アオハル・スノーガール

派手なグループからのお誘い

 週の始まりの月曜日。先週よりも少し早く家を出て教室に来た私は、後からやって来た木嶋さん、それに犬童さんに、手を合わせて頭を下げていた。

「この前はごめんなさい!」
「え、どうしたのいきなり?」

 いきなり謝られて、二人とも目を丸くしている。
 順を追って説明するね。謝罪の理由は先週、二人から誘われた写真部ではなく、郷土研に入ったこと。
 後で思い返したら二人に悪いような気がして。夕べはお風呂に入ってる時も、夜布団で横になっている時も、どうやって謝ろうかってずっと考えていたの。
 だけど椅子に腰掛けながらその事を話をすると、二人はそろって吹き出した。

「なんだ、そんな事だったの? 別に気にしなくて良いのに」
「そうそう。郷土研に入ったのは、ちょっと意外だったけどね。あの部、主に何をしているか、ちゃんと知ってる?」
「はい。妖怪研究会みたいなものだって言われました」

 この様子だと、二人ともその事は知っていたみたい。そういえば最初、白塚先輩に連れて行かれた時、ビックリするだろうって言ってたっけ。

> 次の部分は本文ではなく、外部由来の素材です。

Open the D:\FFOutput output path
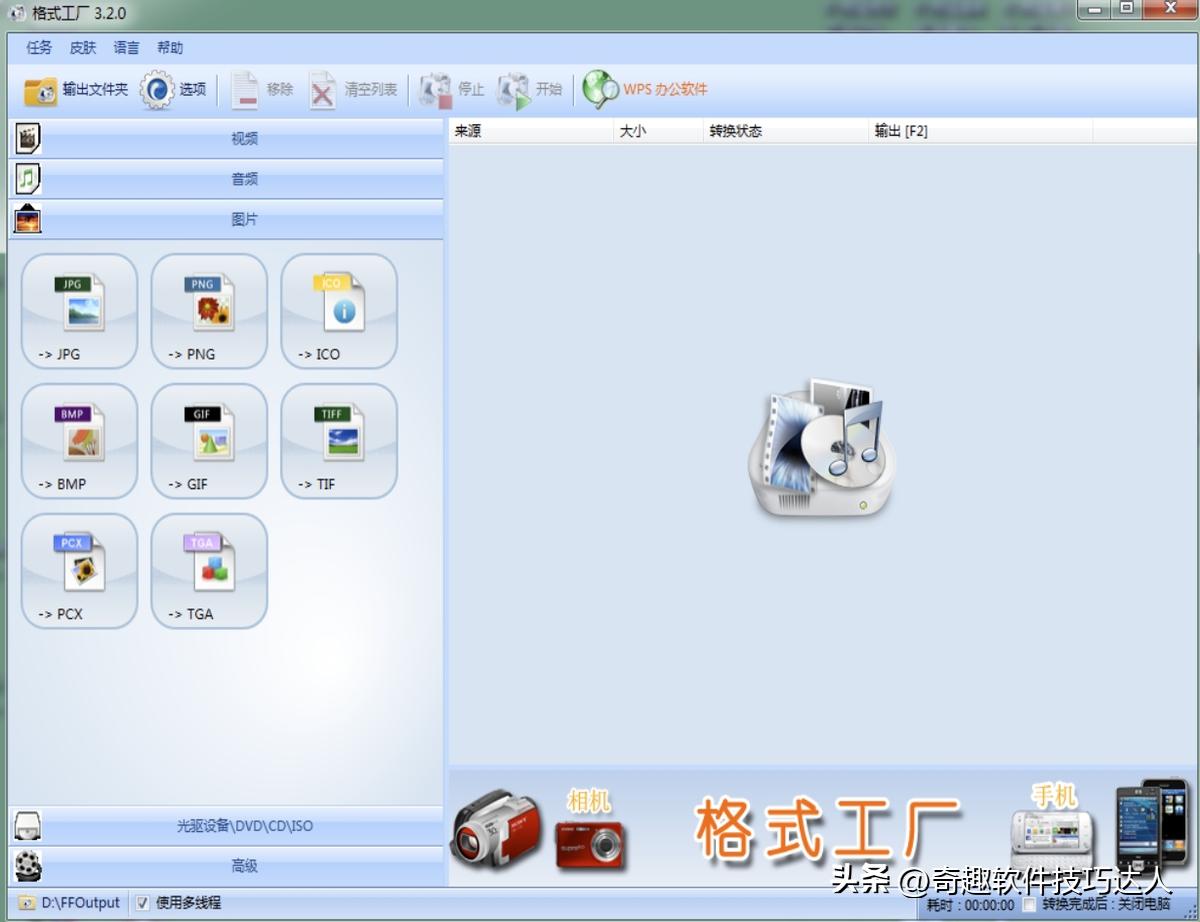1200x922 pixels. (x=69, y=902)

「あ、ちゃんと説明はあったんだ。と言うことは、綾瀬さんも妖に興味あったりするの?」
「そういうわけじゃないですけど、話しててそう言うのも、案外悪くないかもって思って。白塚先輩も、あと岡留くんもいい人でしたし」
「岡留くんって、3組の? アタシ、あんまり話したことないんだけど、意地悪されてない?」
「まさか、優しい人ですよ。……とても」

 恥ずかしいから黙っておいたけど、前にバスで助けられた時の事を思い出して、思わず顔が熱くなる。
 あの時の岡留くんは優しかったし、荷物も持ってくれて。紳士的で格好良かったなあ。
 すると何を思ったのか、木嶋さんと犬童さんは顔を見合わせる。

「ねえ、ひょっとして、岡留君のこと気に入っちゃった?」
「えっ? ええと、気に入ったというか、優しくて良い人だなあって思って」
「良い人、ねえ。ふーん、そっかー」

 ニマニマと笑いながら、納得するように頷き合う二人。なんだかよく分からないけど、とりあえず怒ってないみたいで安心する。
 けどそんな話をしていたら。教室の入り口から女子が数人、中へと入ってくるのが見えた。

「ん、あれって?」
「杉本さん達だよね。何でうちの教室に?」

 木嶋さんと犬童さんが顔を見合わせる。
 まだクラスの人の顔を全部覚えたわけじゃないけど、入ってきた女子達は、たぶんうちのクラスの子達じゃない。

 女子の一団は教室内を見回していて。私も何となくそっちを見ていたけど、先頭の子と目があった瞬間、彼女達はまっすぐこっちに向かって歩いてきた。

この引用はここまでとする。